## 課題の内容
#1 引用文の筆者は、一首目で夢と翼が対比されていると考えている。そう判断した理由を、引用文に即して説明せよ。
#2 引用文に引かれた『四月の魚』の一首目から、漢字で表記されている語をすべて書き出せ。

## 引用文
>>

はばたきとまばたき

正岡豊さんの第一歌集は『四月の魚』だった(『短歌ヴァーサス』の6号にまるごと収録されている)。

トークショーで言及されているのを聞くまで「四月のさかな」と読むのだとおもっていたけど、「四月のうお」と読むのらしい。フランス語で言う、エイプリルフールのことですね。

『四月の魚』から一首目を引用。

 夢のすべてが南へかえりおえたころまばたきをする冬の翼よ


こうして自分でキーボードで打ち込んでみて初めて気がつくのだけど、ひらがなの使い方が独特だ。この一首の場合は、漢字で表記された四語をひきたたせるために、それ以外をひらがなに開いているのだと思われる。冬と南が対照されているのは明白なので、すると、夢と翼が対比されていることになる。

<<

## 与えられた情報
>>

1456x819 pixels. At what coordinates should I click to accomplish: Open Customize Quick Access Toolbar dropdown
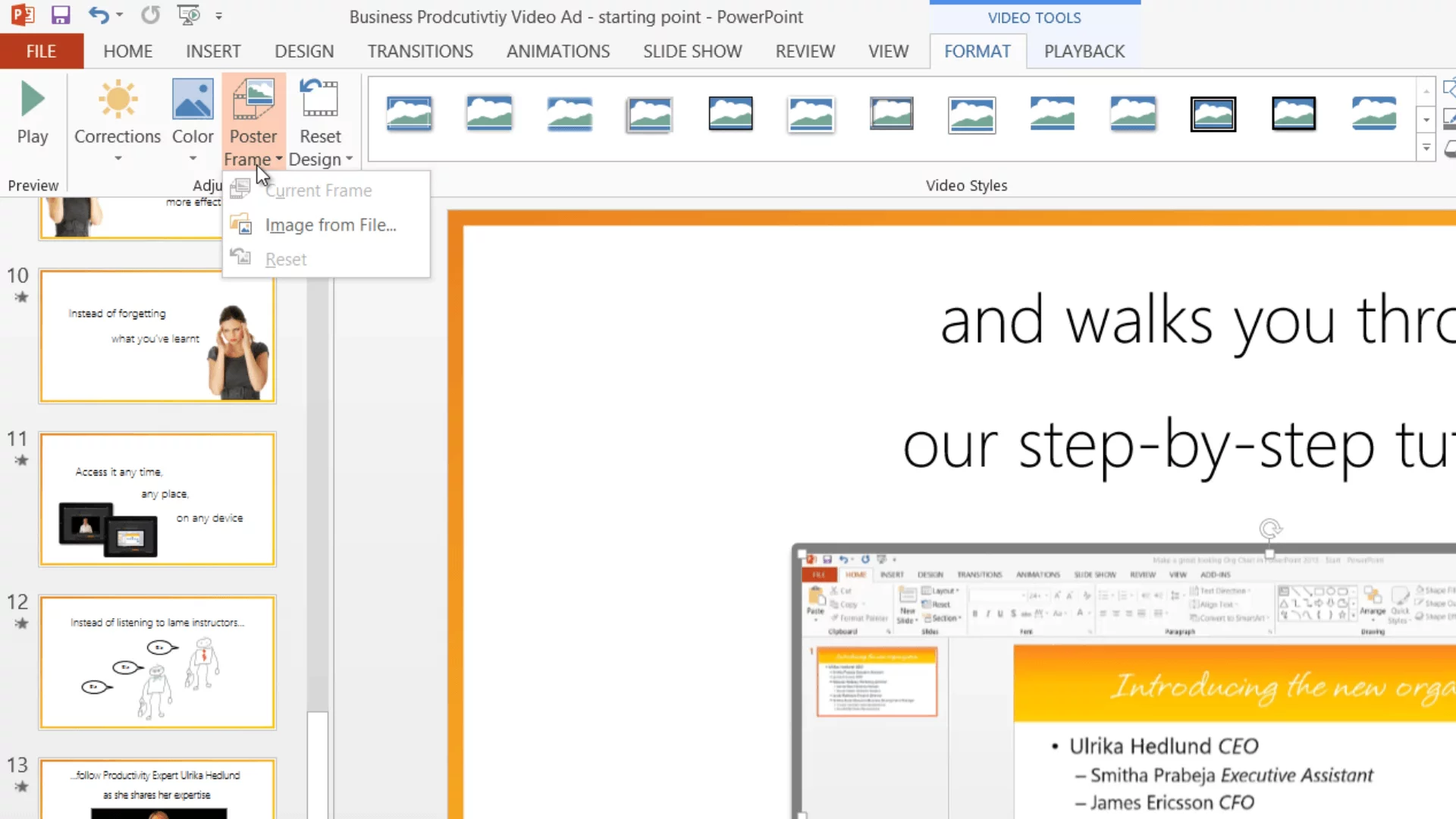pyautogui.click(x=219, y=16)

<<

## 課題ごとの解答
#1 この一首では、漢字で書かれた四語を引き立たせるために、ほかの語がひらがなに開かれていると筆者は見ている。その四語のうち冬と南が対照されているのは明白なので、残る夢と翼が対比されていることになる。

#2 夢、南、冬、翼